When 25-year-old Abdiaziz Shafee closed college in April and went home for the holidays, he had no reason to think he might not go back when schools reopened to continue with his studies.
But now, the second-year diploma student at Mount Kenya University (MKU) has to face the reality that he might not be going back to school after all, and that his dream of completing his education might be no more.
Shafee is a refugee, born in Liboi, the border town of Kenya and Somalia, in 1991, when his family was fleeing the civil war in Somalia.
He is among thousands of his generation born at the camps to parents whose lives were shattered by the political upheavals in Somalia.
And now, he too, has brought forth children into this uncertain life, perpetuating a vicious cycle of statelessness.
He has never set foot in Somalia, the bulk of his life having been lived in Hagadera camp in Dadaab.

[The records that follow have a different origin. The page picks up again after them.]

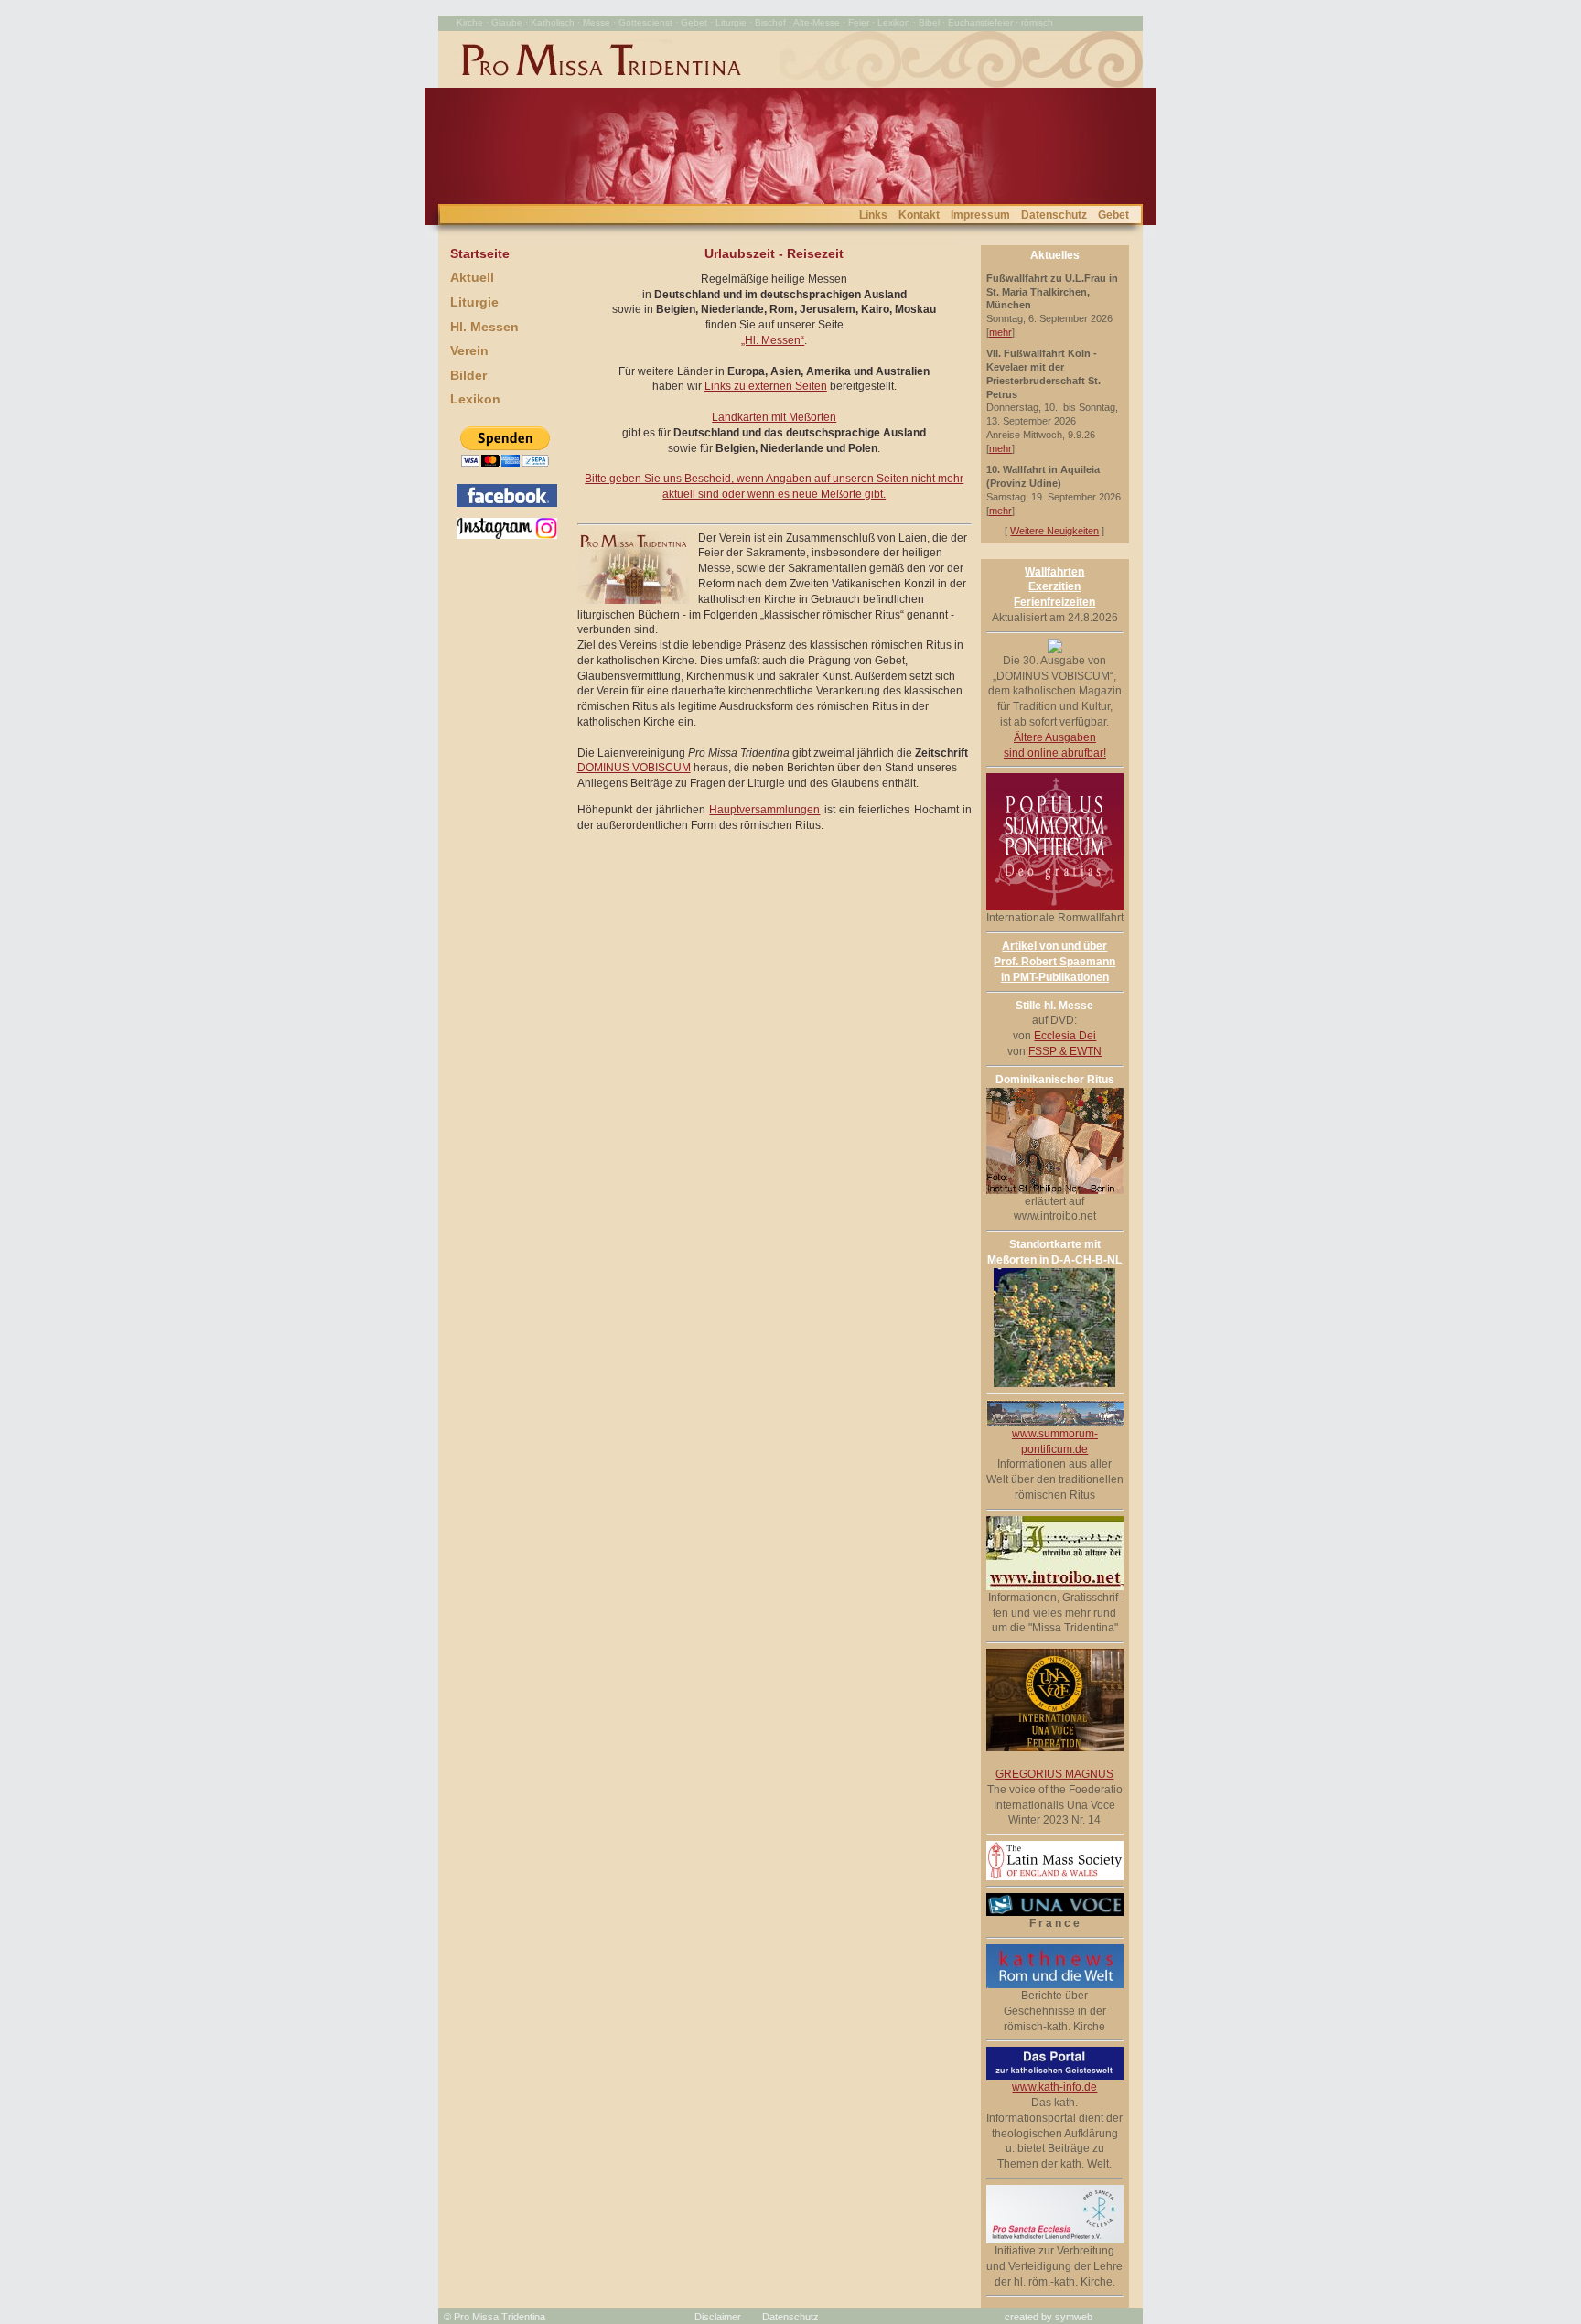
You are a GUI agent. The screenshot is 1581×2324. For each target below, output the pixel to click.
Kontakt (919, 215)
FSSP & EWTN (1065, 1051)
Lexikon (475, 399)
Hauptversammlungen (764, 809)
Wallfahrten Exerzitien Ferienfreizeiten (1054, 587)
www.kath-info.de (1054, 2087)
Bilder (468, 375)
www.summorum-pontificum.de (1055, 1441)
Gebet (1113, 215)
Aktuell (472, 277)
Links (873, 215)
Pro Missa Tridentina (499, 2316)
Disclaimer (717, 2316)
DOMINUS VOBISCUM (634, 767)
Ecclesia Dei (1065, 1035)
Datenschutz (1054, 215)
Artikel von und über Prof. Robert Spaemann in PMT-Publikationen (1054, 962)
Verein (469, 350)
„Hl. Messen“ (772, 340)
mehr (1000, 332)
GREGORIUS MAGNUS (1054, 1774)
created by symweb (1048, 2316)
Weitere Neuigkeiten (1054, 530)
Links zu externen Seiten (765, 386)
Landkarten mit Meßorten (774, 417)
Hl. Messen (484, 326)
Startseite (480, 253)
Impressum (980, 215)
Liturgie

He believed that education was his ticket out of the narrow, opportunity-poor life that a refugee could expect. But recent events are teaching him painfully just how little say he has in the course his life takes.
“I was all set to finish my diploma in Public Relations this year and enrol for a degree immediately. But those dreams will remain just dreams,” he said.
He was awarded a scholarship by the European Union for being among the best students at his Waberi Secondary School in the 2011 Form Four exams, having scored C+.
The reason Shafee is unable to return to MKU six weeks after classes started is that he is unable to get the movement pass to travel to his college in Thika. This is as a result of government having dissolved the Department of Refugee Affairs(DRA).
In the absence of the DRA, there is little that the United Nations High Commission for Refugees can do to help him. His future hangs in a balance.
For Shafee, this is just one more rejection, a painful reminder that he is living on borrowed time in a country that has declared its stand on people like him.
“I have been a refugee my entire life and I can tell you that this is the lowest position in life. The Kenyan government wants us to go back to Somalia but that is a Somalia that I have never even set eyes on, he says.
Shafee is worried even more for his children, two toddlers, whose future is even more uncertain than his.
“At least I got an education in Kenya, no matter how basic. But my boys, who are yet to start school, will have to grow up in a Somalia that is so unstable, they may never go to school,” he says.
Like most refugees, he has dreams of being resettled in third countries like the United States or Canada. In 2012, he did a resettlement interview, but nothing came out of it.
On the other hand, the process to repatriate willing refugees is a picture of efficiency, one that takes just a week.
But he is unwilling to cast his lot on the latter and has decided to stay on until the last possible minute, praying for a miracle to happen.
But doesn’t Somalia need educated young men like him to restart its economic engines?
“I would very much like to work in Somalia and help in the rebuilding of our country but the opportunities don’t exist. I have friends who have gone back and they tell me that it is very difficult to get jobs because the Somali government is shunning those with Kenyan certificates,” he says.
Shafee paints a bleak picture of a disenfranchised group of people who face an impossible decision come the closure of the camp.